■ **DOCUMENT**
######
Though female executives are rare in the high-tech sector, a few Indian women are leading the battle of the sexes. Radha Basu, head of H-P India for 15 years, was voted one of the 25 most influential people in the tech community. Her recipe for success? "You cannot be a good manager if you have experience in only one layer. You had to be anchored in a functional area ... but you also have to have two other acquired skills." (p 246). Vani Kola, co-founder of RightWorks and carrier of the "CEO on steroids" label for indefatigable energy, fought off traditional south Indian familial reluctance to allow daughters into engineering, and through dogged drive bore an e-commerce giant with $40 million in annual revenues. Srinija Srinivasan, chief ontologist and web editor of Yahoo, showed early inclination toward math in childhood and went on to team up with Jerry Yang and David Filo to create the basis structure of the Yahoo directory. Newsweek feted her as one of the 50 people who matter the most on the Internet. Lata Krishnan, co-founder of SMART Modular, was the highest-compensated female executive in Silicon Valley, with a salary and stock options worth $3.9 million. These bright spots have set off a trend whereby "Indian women are now chucking up history, philosophy, literature and plain old home-making to go the tech route". (p 262)
######
■ **AVAILABLE DATA**
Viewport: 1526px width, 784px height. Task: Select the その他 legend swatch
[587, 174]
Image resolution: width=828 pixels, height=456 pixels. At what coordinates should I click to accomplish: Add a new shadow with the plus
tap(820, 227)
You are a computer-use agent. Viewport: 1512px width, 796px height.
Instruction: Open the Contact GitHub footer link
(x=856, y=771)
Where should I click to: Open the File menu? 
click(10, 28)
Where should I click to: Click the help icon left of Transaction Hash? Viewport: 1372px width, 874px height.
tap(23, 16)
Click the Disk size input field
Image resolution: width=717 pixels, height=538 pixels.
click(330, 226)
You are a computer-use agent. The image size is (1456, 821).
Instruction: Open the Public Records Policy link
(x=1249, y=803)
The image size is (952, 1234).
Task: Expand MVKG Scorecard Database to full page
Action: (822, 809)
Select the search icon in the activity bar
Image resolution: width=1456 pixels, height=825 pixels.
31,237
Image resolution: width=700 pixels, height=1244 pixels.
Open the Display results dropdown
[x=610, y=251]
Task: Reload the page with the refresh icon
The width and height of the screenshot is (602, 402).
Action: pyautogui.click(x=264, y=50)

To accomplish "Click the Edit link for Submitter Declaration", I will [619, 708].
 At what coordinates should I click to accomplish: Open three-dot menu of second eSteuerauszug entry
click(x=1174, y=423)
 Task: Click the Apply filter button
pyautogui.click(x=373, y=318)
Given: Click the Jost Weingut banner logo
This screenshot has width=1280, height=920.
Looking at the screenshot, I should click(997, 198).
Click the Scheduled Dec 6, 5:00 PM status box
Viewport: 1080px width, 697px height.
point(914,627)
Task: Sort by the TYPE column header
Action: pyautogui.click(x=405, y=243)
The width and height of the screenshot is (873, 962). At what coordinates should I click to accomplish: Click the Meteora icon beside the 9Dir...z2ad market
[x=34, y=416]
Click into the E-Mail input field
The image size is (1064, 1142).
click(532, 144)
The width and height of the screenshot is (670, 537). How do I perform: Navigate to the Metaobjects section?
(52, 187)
######
■ **REQUESTS**
1. Give everything from the start of the listing down to the line containing "tap(820, 227)" again, both ends included and requests kept, but shift every coordinate in the answers by -12.
2. Proceed with the text on Indian women executives in high tech from where it stops.

■ **WRITTEN RESPONSES**
1.
Viewport: 1526px width, 784px height. Task: Select the その他 legend swatch
[575, 162]
Image resolution: width=828 pixels, height=456 pixels. At what coordinates should I click to accomplish: Add a new shadow with the plus
tap(808, 215)

2.
The twin towers
N R Narayana Murthy, the founder of India's most successful software firm, Infosys Technologies, is nothing short of an "entrepreneurial Mahatma" who has "redrawn not just the Indian business map, but also fundamentally changed the country's entrepreneurial ethos and culture". (p 300) From a nondescript Rs10,000 ($200) company in a 120-square-foot apartment to India's premier business house (market capitalization of $40 billion), Infosys's story is extraordinary and inspiring. Until India's economic liberalization began in 1991, Infosys struggled to pay its employees' salaries, but with the opening of the economy and the entry of software headhunting corporations such as GE, Reebok and Nortel, Murthy's stock and visibility soared. In 1999, Infosys became the first Indian company to list on Nasdaq, turning into an economic bellwether in India. Murthy, the unassuming son of a Kannada schoolteacher, was named one of the world's "seven hottest entrepreneurs" by Business Week. By 2000, Infosys had the world's largest software facility and also the company with the most millionaires (every employee of the company, from chefs to chauffeurs, is a stakeholder).

Azim Premji, CEO of Wipro Technologies, became the world's second-richest man in early 2000 after his company's stock appreciated by a record 8,000 percent. But the "Talmudic tycoon" who redirected his father's vegetable-oil business into IT services was least affected by stock booms and busts and retained a self-effacing charm that is second only to Murthy's. "He often flew economy class, wore shirts and ties from Zodiac, and consciously avoided ostentation." (p 322) His business empire is predicated on three principles - hiring the most intelligent engineers, eschewing bribery and dishonest means and harping on quality and mistake-minimization in programming. Premji has also taken on the role of major spokesman on the role of IT in India's destiny, stating that if the government took bold and innovative steps and harnessed India's competitive advantage in IT, "we have nothing to lose but our poverty". (p 338)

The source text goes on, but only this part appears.